I. Defendants' First Motion in Limine

In defendants' first motion in limine (Doc. 107) they seek to exclude evidence regarding plaintiff's claims to relief.

The Court must first address defendants' argument that plaintiff is not entitled, as a matter of law, to the relief she is seeking. As a threshold matter, the Court notes that defendants have improperly raised these dispositive legal arguments as part of a motion in limine. If the Court were to decide that plaintiff was not entitled to front or back pay, then she would be left with little or no remedy and thus such a ruling would render her claims moot. Since the time for dispositive motions has passed, defendants' motion seeking a ruling that plaintiff is not entitled to relief as a matter of law is DENIED.

However, the complexity of the issues presented in defendants' motion warrants further discussion. Defendants argue that plaintiff is not entitled, as a matter of law, to relief in this case because she was unable to return to work. Defendants maintain that plaintiff, her attorney, her health care providers, and government agencies, all agree that plaintiff has been unable to work since March 23, 2005, the date of her termination. Although plaintiff drew full salary as bookkeeper through June 30, 2005, defendants argue that she was not entitled to that pay given her inability to work. Plaintiff argues that there is evidence to show that she did, in fact, return to work after the date of her termination as bookkeeper; that defendants continued to pay her for her work; and, that she continued working in her reassigned position until January 2006, nearly a year after her termination as bookkeeper. The issue of whether plaintiff was able to return to work is one that the jury must decide in this case.

Defendants assert that the cause of plaintiff's inability to work is immaterial. Edgar v. JAC Prods., Inc., 443 F.3d 501, 515 (6th Cir. 2006).*fn1 In Edgar, the court held that even if the employer caused or exacerbated the health condition which prevented the employee from returning to work, an employee who is unable to work has no claim for relief under the FMLA. Id. at 515-16 ("[T]he regulation focuses on whether a "physical or mental condition" prevents the employee from returning to work, not on the cause of that condition . . . . " Id.). The Court FINDS the Sixth Circuit's reasoning to be persuasive, and applicable to this case. Accordingly, defendants' motion to exclude evidence regarding the cause of plaintiff's alleged physical or mental conditions is GRANTED.

The claims in this case do not require that the jury hear evidence on the cause of plaintiff's physical or mental conditions to determine whether those conditions rendered her unable to return to work.
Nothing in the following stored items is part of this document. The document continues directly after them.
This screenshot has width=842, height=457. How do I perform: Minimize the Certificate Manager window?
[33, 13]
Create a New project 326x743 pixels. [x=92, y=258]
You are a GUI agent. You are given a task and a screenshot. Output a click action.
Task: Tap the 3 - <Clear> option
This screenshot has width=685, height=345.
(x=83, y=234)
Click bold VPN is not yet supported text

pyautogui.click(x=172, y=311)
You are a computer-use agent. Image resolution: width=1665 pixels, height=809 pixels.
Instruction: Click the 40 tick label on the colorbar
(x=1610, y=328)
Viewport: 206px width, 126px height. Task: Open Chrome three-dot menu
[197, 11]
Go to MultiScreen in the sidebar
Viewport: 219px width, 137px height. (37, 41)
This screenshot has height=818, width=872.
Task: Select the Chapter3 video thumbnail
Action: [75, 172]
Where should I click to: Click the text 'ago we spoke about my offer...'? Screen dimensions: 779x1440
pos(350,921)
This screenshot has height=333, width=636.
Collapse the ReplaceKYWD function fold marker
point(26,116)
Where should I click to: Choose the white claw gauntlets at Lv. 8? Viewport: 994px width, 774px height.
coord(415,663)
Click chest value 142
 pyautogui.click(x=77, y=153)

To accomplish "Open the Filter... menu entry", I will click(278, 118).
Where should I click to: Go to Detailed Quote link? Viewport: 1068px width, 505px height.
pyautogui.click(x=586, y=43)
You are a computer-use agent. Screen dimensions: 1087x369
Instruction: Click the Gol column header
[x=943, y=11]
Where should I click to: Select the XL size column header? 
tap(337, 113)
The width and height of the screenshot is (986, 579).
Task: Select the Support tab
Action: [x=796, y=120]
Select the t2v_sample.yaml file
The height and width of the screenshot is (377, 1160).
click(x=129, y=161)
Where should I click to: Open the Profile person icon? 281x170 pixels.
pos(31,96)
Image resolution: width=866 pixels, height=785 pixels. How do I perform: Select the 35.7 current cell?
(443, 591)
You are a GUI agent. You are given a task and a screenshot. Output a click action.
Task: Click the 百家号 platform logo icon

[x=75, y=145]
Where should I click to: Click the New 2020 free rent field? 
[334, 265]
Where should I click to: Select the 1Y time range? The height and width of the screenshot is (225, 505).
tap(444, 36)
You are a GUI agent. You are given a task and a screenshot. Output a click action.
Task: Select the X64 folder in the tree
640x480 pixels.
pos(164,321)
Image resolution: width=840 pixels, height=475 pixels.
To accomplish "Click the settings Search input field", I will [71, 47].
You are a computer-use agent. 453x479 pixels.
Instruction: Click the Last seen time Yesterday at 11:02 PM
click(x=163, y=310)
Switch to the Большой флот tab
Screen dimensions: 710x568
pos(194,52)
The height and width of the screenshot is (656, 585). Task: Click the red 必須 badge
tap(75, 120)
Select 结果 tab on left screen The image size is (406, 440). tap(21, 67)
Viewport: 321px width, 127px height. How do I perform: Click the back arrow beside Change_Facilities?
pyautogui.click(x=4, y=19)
Plaintiff is, therefore, limited to submitting evidence with respect to the cause of her conditions from the date of her termination up to and including the date of trial.

A. Emotional Distress and Consequential Damages

Defendants also seek to exclude all evidence relating to emotional distress and consequential damages, on the grounds that such damages are not recoverable under the FMLA. See, Hite v. Biomet, Inc., 53 F. Supp.2d 1013, 1024 n.13 (N.D. Ind. 1999) (holding that the FMLA does not provide for emotional distress damages and that other courts that have reached the issue are all in agreement); Ammons-Lewis v. Met. Water Reclamation Dist. of Greater Chi., 2004 WL 2453835, *9 (N.D. Ill. 2002) (holding that the FMLA does not permit recovery of emotional distress damages); Heltzel v. Dutchmen Mfg., Inc., slip copy, 2008 WL 2098306, *1 (N.D. Ind. 2008) (same). As previously discussed, although plaintiff seeks to introduce evidence of her emotional distress at trial to show that she was unable to return to work, not to show that she is entitled to emotional damages under the FMLA, plaintiff, will not be allowed to introduce evidence of the cause of her mental or physical conditions. Accordingly, evidence of emotional distress will not be admitted (under either the theory of FMLA recovery or cause of her emotional distress) and defendants motion to exclude evidence relating to consequential or emotional distress damages is GRANTED.

B. Back Pay

Defendants argue that the Court, and not the jury, must decide whether and to what extent plaintiff is entitled to back pay, as back pay is an equitable remedy.*fn2 In Franzen, the Seventh Circuit considered whether the FMLA provided for a right to a jury trial, an issue it characterized as one of "first impression" in the Seventh Circuit. Franzen v. Ellis Corp., 543 F.3d 420, 426 (7th Cir. 2008). Although the Court decided the case on other grounds, it noted that the only other circuit to have considered this issue held that the FMLA provides a right to a jury trial. Id. at 425 (citing Frizzell v. S.W. Motor Freight, 154 F.3d 641 (6th Cir. 1998)). The legislative history of the FMLA indicates a close relationship between the FMLA and the Fair Labor Standards Act (FLSA), 29 U.S.C. § 201 et seq., and courts have uniformly found that the FLSA provides a right to a jury trial. Franzen, 543 F.3d at 426.*fn3

Moreover, the Seventh Circuit has, in at least one instance, affirmed a decision of a district court where the issue of back pay under the FMLA was tried before a jury. See, Haschmann v. Time Warner Entm't Co., L.P., 151 F.3d 591 (7th Cir. 1998). Therefore, the Court FINDS that plaintiff is entitled to a jury trial on the issue of whether and to what extent she is entitled to back pay in this case. Accordingly, the Court DENIES defendants' motion to exclude evidence of back pay damages.

C. Front Pay

Defendants argue that the Court, and not the jury, must decide whether and to what extent plaintiff is entitled to front pay*fn4 , as front pay is an equitable remedy. Although the Seventh Circuit has recognized that front pay is an equitable remedy under the FLSA, Avitia v. Met. Club of Chi., 49 F.3d 1219, 1231 (7th Cir. 1995), it has not ruled on whether front pay is an equitable remedy under the FMLA. At least one other district court in this Circuit has held that front pay is an equitable remedy to be tried before the judge and not the jury. Kauffman v. Fed. Express Corp., 2006 WL 3232157, *1 (C.D. Ill. 2006). Upon review of the record, the Court GRANTS defendants' motion to exclude evidence of front pay, and FINDS this to be an equitable remedy which will not be presented to the jury.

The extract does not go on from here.